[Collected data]
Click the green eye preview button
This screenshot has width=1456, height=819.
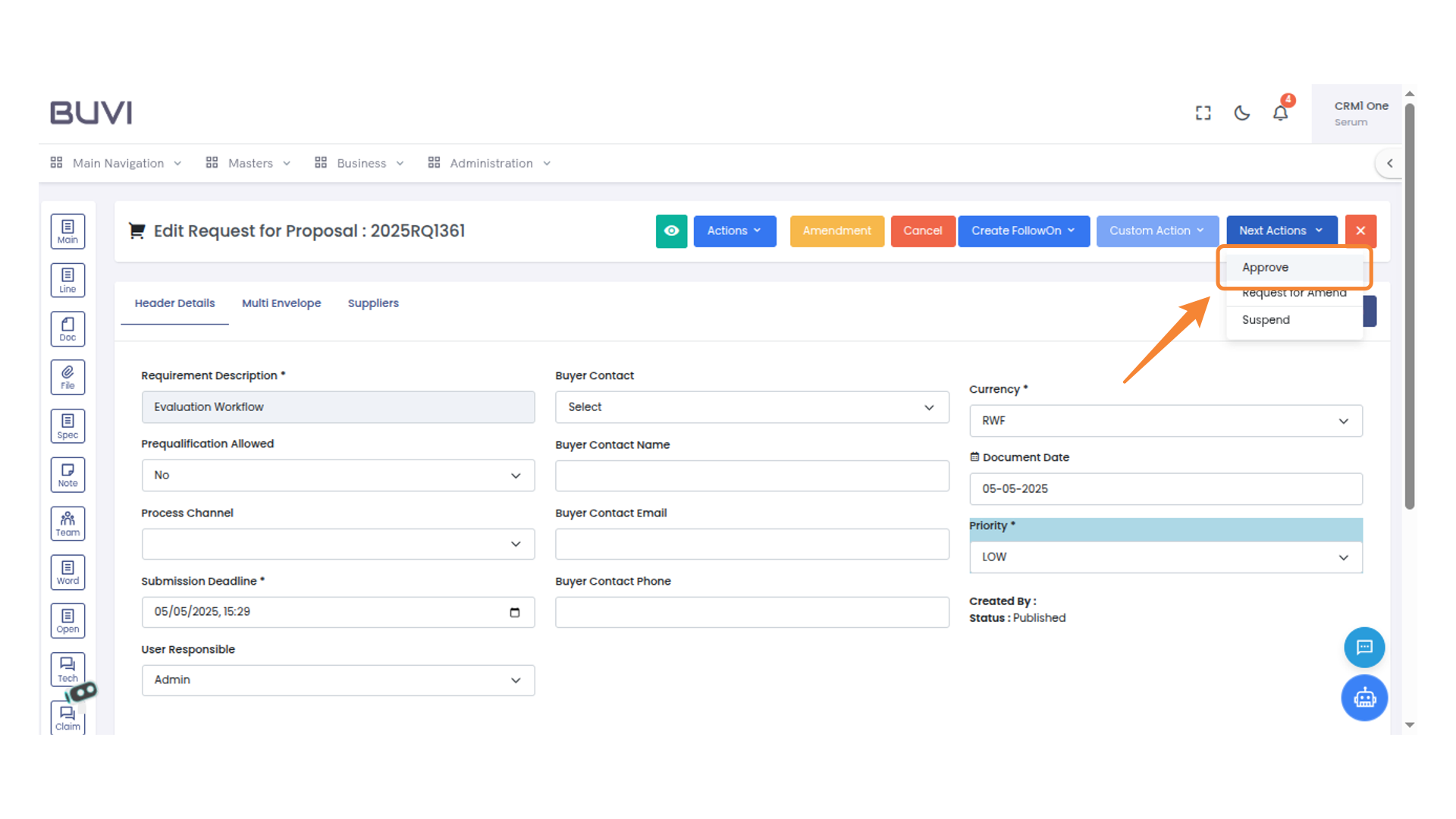(671, 231)

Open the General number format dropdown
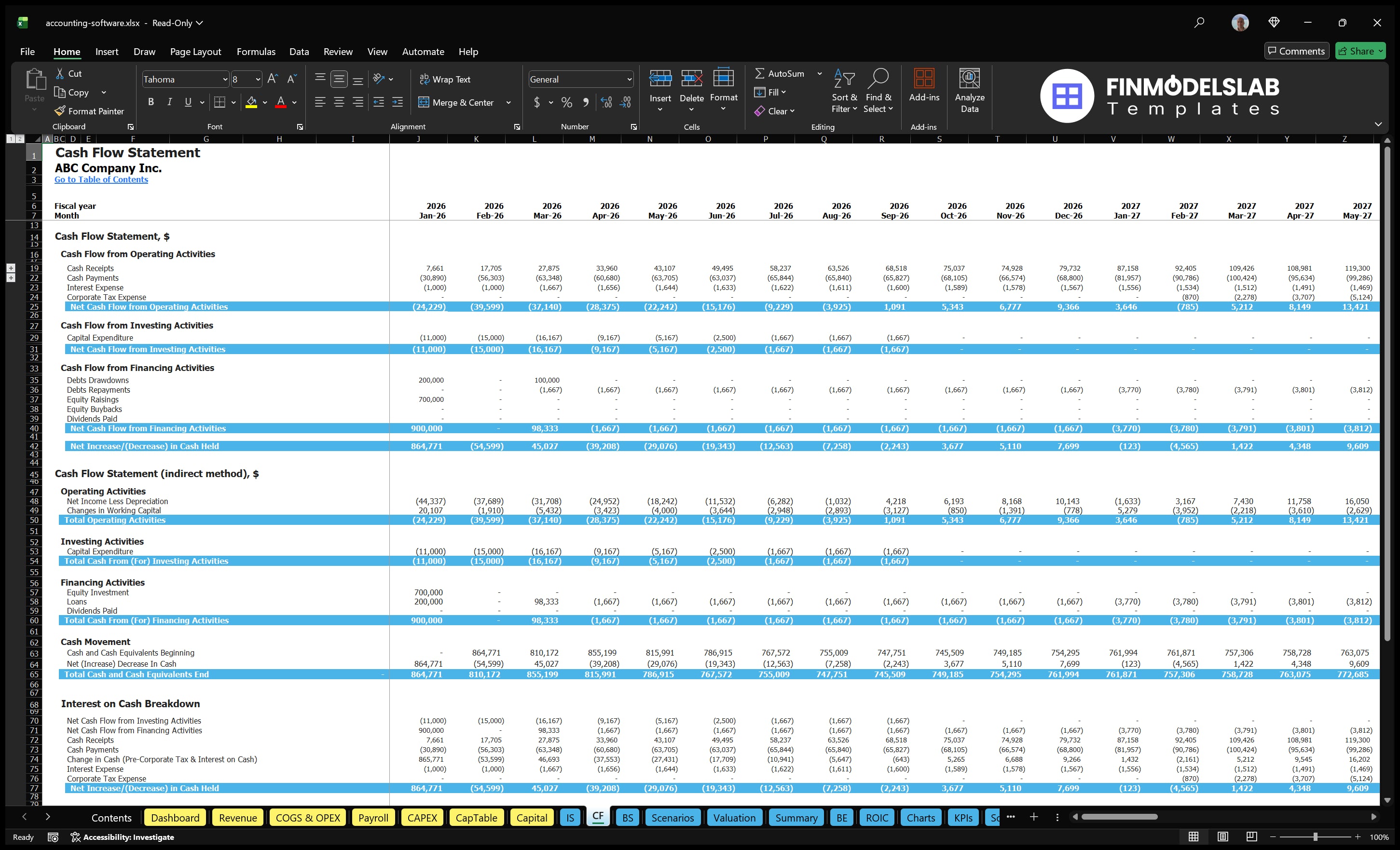[629, 79]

About this exercise
Copy out the entries exactly as they stand, omitting the images.

Exercise response
Click the green eye preview button
This screenshot has width=1456, height=819.
(671, 231)

Open the General number format dropdown
[629, 79]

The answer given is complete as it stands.